Why Negotiation Is the Most Underrated Marketplace Skill
Every listing on Facebook Marketplace, Kijiji, or Craigslist has a price. And almost every one of those prices is negotiable. Yet most Canadian buyers either lowball so aggressively they get ignored, or they pay full asking price because they feel awkward about haggling.
Neither approach is great. Here's how to actually negotiate well, get better deals, and still leave the seller feeling good about the transaction.
Do Your Homework Before You Message
The single biggest advantage in any negotiation is knowing what the item is actually worth. Before you send that first message, spend five minutes doing this:
- Search for the same item on multiple platforms. Check Kijiji, Facebook Marketplace, Poshmark, and eBay's "sold" listings to see what people actually paid.
- Factor in condition honestly. A gaming chair with a torn armrest is not worth the same as one in mint condition, no matter what the seller thinks.
- Note how long the listing has been up. An item that's been sitting for three weeks signals a motivated seller. One posted two hours ago? The seller still has leverage.
When you message with a specific, informed offer, sellers take you seriously. "I've seen similar ones go for $120 on Kijiji. Would you take $130?" hits very differently than "Will u take $50 lol."

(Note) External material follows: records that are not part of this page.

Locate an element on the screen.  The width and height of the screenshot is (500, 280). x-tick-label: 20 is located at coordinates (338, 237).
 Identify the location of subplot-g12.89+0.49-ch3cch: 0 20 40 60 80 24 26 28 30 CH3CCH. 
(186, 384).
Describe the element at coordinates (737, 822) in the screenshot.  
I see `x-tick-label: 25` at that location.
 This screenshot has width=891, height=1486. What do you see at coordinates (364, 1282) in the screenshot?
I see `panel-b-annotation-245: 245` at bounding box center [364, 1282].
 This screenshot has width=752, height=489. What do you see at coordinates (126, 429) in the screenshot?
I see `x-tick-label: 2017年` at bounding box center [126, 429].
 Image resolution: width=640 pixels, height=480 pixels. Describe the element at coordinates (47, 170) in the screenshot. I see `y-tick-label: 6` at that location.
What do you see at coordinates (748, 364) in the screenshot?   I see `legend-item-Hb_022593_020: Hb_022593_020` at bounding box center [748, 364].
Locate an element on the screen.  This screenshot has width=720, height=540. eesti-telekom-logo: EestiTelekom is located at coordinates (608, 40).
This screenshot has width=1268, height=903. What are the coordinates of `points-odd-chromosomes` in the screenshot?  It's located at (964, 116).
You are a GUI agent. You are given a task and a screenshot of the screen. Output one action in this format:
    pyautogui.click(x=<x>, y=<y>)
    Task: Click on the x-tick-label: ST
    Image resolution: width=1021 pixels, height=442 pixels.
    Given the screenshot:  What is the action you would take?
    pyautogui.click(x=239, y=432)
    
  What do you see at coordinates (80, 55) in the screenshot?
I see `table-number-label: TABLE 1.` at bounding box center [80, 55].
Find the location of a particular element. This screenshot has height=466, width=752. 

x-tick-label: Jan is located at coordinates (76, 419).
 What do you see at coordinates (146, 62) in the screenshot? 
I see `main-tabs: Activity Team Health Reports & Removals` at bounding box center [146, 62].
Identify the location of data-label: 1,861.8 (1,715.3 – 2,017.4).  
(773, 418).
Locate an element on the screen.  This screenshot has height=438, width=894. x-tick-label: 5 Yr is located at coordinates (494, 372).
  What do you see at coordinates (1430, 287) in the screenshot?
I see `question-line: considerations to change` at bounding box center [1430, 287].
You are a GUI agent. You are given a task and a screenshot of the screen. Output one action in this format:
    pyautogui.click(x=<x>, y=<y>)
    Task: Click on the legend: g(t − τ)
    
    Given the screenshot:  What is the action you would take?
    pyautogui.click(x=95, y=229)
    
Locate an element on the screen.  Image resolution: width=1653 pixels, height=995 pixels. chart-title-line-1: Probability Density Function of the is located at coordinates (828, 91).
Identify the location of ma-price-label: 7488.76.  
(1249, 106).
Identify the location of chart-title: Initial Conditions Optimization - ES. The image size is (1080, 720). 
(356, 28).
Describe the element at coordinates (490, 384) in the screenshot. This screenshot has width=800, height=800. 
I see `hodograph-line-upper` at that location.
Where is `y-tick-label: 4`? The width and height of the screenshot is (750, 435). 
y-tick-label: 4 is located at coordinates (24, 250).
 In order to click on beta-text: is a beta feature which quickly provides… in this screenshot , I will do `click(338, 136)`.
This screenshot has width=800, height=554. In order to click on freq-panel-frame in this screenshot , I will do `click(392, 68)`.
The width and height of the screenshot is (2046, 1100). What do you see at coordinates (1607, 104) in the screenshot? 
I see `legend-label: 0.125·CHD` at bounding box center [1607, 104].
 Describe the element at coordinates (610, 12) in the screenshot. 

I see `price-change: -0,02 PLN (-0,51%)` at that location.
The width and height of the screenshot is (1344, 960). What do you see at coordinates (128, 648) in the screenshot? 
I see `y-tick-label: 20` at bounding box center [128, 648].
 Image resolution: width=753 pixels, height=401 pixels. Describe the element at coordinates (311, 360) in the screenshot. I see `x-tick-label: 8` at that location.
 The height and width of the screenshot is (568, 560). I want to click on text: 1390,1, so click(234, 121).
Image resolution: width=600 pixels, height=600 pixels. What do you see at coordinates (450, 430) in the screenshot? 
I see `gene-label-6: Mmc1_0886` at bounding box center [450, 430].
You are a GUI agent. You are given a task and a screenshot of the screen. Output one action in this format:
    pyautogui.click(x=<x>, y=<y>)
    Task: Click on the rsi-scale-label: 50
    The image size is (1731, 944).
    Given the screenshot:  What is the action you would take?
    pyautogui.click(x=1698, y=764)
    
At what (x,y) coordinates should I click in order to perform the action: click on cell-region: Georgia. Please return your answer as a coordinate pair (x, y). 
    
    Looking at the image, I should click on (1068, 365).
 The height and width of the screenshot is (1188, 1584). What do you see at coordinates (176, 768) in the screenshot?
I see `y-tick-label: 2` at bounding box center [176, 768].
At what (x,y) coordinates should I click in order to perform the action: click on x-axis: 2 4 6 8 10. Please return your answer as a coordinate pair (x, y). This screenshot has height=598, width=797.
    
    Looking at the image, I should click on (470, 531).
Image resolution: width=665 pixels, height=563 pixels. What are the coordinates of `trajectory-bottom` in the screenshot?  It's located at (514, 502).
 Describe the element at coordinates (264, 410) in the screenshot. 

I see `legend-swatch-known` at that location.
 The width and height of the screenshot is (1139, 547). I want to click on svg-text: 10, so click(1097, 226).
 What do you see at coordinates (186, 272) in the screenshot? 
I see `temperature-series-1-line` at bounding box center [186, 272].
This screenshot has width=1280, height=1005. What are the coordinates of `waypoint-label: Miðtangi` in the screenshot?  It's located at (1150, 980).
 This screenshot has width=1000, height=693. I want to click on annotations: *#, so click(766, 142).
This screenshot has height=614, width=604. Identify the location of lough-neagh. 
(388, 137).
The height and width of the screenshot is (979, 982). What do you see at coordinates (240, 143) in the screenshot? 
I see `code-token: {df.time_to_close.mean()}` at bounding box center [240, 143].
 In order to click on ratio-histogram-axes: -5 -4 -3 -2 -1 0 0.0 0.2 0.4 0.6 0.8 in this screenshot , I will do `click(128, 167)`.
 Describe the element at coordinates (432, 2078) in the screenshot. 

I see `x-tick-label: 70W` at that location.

The Art of the First Message
Your opening message matters more than you think. Here's what works:
- Be polite and specific. Mention the item by name. Ask a real question about it. This tells the seller you're a serious buyer, not a tire kicker.
- Don't lead with your offer. Start a brief conversation first. Ask about condition, reason for selling, or whether the price is firm. You'll learn a lot.
- Make your offer reasonable. A good rule of thumb: offer 10 to 20 percent below asking on most items. Going lower than that is fine if the item has been listed for a while or has visible flaws, but justify your number.
Timing Is Everything
Canadian marketplace activity follows predictable rhythms. Use them:
- End of month is prime time. People moving, downsizing, or just clearing space before rent is due are more willing to accept lower offers.
- Sundays and Mondays tend to see less buyer activity, so you face less competition.
- Right now, in May 2026, the post-spring-cleaning wave is still producing a flood of listings. Sellers who listed three weeks ago and haven't sold are ripe for negotiation.
The Pickup Problem (and How to Solve It)
Here's something most negotiation guides skip: logistics are leverage. Many marketplace deals fall apart because the buyer can't pick up the item quickly, or at all. Sellers hate flaky buyers. If you can offer fast, guaranteed pickup, that alone is worth a discount.
This is actually one of the reasons aerrand exists. When you use an Aerrander to handle pickup and delivery, the seller gets their item gone fast, and you get the item without rearranging your day. Some buyers even mention in their offer that they'll send a verified driver to pick up same day. Sellers love that certainty, and it often tips a negotiation in your favour.
Know When to Walk Away
The best negotiators are genuinely willing to say no. If a seller won't budge and the price isn't right, move on. There are always more listings. The secondhand market in Canada is enormous and growing every month. Scarcity is almost never real on platforms like Kijiji or Facebook Marketplace.
Set your maximum price before you start chatting. Stick to it. You'll be surprised how often the seller comes back a few days later and accepts your original offer.
Quick Reference: Negotiation Dos and Don'ts
- Do research comparable prices before messaging
- Do be friendly, fast, and specific
- Do use quick pickup as a bargaining chip
- Don't lowball without justification
- Don't ghost a seller after agreeing on a price
- Don't get emotionally attached to any single listing
Negotiation isn't about winning. It's about finding a price that makes both sides happy. Do it well, and you'll save hundreds of dollars a year on the secondhand market without burning a single bridge.